*** Opening of AVAILABLE DATA ***
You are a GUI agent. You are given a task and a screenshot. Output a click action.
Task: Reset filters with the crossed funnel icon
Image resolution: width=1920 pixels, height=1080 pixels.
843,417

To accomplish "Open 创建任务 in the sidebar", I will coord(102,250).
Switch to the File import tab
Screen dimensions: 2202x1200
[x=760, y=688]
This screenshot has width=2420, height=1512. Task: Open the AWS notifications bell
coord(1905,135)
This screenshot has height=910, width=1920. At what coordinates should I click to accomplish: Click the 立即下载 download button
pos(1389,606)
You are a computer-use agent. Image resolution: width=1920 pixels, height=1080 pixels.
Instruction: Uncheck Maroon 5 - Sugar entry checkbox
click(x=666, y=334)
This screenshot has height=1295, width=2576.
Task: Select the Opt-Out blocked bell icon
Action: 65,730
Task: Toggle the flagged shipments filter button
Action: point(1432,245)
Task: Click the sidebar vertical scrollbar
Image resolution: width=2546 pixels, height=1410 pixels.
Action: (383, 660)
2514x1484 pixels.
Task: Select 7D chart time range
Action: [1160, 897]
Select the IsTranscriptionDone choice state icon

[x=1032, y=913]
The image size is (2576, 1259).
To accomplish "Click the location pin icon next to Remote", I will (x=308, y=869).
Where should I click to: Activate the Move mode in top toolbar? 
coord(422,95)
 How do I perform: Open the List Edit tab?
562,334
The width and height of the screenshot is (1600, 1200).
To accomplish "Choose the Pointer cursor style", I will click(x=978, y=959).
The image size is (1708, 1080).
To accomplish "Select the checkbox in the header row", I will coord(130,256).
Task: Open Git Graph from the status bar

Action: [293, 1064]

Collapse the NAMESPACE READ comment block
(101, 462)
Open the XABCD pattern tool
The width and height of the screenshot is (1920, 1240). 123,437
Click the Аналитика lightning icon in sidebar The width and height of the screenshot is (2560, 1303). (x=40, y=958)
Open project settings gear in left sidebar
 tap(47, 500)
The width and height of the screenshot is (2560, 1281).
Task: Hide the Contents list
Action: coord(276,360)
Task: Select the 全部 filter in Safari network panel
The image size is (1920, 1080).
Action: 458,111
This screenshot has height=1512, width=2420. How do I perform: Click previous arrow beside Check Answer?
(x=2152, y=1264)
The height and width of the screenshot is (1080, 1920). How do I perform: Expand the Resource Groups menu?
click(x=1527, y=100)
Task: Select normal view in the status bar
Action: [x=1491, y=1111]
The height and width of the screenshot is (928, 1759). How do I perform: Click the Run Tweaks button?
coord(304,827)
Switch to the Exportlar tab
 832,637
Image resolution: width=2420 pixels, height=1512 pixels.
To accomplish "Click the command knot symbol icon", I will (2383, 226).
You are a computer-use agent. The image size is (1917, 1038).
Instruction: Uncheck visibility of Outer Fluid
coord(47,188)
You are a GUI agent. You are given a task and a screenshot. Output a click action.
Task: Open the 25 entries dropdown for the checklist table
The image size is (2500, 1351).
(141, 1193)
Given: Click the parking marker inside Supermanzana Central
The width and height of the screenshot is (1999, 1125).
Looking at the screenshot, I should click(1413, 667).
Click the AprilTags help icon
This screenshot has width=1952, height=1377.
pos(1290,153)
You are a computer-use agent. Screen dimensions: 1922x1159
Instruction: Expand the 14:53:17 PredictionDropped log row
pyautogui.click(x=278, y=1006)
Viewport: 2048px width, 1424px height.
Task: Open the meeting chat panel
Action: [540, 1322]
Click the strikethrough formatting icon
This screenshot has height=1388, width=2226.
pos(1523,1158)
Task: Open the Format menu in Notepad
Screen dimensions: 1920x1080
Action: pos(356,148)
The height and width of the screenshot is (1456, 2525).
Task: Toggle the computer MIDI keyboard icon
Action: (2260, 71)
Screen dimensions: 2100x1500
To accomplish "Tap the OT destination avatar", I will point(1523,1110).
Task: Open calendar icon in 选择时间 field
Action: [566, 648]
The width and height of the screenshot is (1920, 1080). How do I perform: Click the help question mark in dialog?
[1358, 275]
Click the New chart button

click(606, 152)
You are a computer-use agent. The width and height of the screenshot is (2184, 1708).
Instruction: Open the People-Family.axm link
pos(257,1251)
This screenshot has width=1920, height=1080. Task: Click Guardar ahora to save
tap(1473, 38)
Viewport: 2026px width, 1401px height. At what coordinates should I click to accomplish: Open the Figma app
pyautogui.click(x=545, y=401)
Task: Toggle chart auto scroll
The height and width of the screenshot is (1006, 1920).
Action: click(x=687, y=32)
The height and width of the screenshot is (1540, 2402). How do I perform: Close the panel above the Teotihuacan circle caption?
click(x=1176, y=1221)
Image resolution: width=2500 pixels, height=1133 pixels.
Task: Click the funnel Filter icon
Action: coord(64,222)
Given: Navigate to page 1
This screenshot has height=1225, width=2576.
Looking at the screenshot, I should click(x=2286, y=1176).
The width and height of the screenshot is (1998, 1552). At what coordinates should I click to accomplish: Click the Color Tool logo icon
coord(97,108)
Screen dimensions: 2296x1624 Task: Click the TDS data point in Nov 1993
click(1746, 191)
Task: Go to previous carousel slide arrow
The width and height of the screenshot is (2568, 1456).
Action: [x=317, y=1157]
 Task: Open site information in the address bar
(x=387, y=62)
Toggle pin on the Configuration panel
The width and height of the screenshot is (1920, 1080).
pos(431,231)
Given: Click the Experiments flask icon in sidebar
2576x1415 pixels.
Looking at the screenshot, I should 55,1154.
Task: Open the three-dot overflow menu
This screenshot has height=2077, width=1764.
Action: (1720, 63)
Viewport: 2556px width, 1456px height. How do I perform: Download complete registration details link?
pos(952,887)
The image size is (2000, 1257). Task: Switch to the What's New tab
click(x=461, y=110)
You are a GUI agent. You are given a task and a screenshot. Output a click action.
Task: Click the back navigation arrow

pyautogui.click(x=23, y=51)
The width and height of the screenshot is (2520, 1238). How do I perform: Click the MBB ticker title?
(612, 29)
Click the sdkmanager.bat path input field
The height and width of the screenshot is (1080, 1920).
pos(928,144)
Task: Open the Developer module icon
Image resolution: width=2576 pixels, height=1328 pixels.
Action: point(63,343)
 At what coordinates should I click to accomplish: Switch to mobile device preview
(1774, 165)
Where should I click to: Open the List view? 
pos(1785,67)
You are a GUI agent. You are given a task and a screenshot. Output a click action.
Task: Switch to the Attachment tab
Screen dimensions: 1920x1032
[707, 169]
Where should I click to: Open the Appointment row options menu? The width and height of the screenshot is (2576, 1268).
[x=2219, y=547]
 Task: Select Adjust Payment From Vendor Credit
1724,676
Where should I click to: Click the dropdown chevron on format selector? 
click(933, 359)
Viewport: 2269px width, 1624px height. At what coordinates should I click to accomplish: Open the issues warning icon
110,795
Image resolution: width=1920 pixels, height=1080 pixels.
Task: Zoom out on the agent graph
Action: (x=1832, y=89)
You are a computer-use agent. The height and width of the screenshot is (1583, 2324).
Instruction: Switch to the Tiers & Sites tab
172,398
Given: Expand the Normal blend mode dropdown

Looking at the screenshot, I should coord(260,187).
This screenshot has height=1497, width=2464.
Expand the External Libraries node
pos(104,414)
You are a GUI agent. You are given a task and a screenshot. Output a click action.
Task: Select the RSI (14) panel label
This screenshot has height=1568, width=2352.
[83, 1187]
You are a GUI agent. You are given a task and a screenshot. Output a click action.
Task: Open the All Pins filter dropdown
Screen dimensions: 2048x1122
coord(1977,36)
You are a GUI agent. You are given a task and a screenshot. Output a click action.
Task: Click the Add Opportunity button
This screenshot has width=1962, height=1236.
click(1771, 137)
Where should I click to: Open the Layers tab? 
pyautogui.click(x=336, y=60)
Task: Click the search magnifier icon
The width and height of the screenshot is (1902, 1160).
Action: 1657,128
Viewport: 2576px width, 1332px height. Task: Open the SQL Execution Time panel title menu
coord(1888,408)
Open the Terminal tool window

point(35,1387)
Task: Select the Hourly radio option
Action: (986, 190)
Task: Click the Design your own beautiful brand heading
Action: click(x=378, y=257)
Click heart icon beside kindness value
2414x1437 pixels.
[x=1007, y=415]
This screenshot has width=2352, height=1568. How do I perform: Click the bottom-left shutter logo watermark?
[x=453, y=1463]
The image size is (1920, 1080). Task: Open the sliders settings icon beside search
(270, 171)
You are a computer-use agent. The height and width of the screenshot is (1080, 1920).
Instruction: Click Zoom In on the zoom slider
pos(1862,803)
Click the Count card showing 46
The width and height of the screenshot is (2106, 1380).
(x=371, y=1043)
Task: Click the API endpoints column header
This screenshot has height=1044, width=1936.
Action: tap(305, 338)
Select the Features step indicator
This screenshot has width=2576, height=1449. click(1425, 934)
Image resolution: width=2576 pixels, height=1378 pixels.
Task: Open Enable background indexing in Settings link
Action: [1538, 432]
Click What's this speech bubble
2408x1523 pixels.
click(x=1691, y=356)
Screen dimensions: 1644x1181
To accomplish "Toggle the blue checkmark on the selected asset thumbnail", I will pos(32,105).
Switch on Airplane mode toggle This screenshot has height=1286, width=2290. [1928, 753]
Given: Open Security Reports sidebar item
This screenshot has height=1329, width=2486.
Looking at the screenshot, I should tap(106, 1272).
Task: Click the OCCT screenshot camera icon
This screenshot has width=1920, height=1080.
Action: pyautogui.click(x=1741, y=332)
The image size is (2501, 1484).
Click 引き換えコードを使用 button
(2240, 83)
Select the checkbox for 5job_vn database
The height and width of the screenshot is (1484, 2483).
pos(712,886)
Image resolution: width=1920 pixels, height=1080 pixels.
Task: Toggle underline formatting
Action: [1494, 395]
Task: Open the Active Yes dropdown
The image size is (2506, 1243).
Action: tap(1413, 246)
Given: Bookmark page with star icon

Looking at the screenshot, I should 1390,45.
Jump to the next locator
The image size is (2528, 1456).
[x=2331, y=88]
*** Close of AVAILABLE DATA ***
#### TASK TO COMPLETE
Reproduce, word for word and in full, only the lines above that start at the line with "Switch on Airplane" and run through the line with "Select the checkbox for 5job_vn database", both ends included.

#### EXERCISE OUTPUT
Switch on Airplane mode toggle This screenshot has height=1286, width=2290. [1928, 753]
Given: Open Security Reports sidebar item
This screenshot has height=1329, width=2486.
Looking at the screenshot, I should tap(106, 1272).
Task: Click the OCCT screenshot camera icon
This screenshot has width=1920, height=1080.
Action: pyautogui.click(x=1741, y=332)
The image size is (2501, 1484).
Click 引き換えコードを使用 button
(2240, 83)
Select the checkbox for 5job_vn database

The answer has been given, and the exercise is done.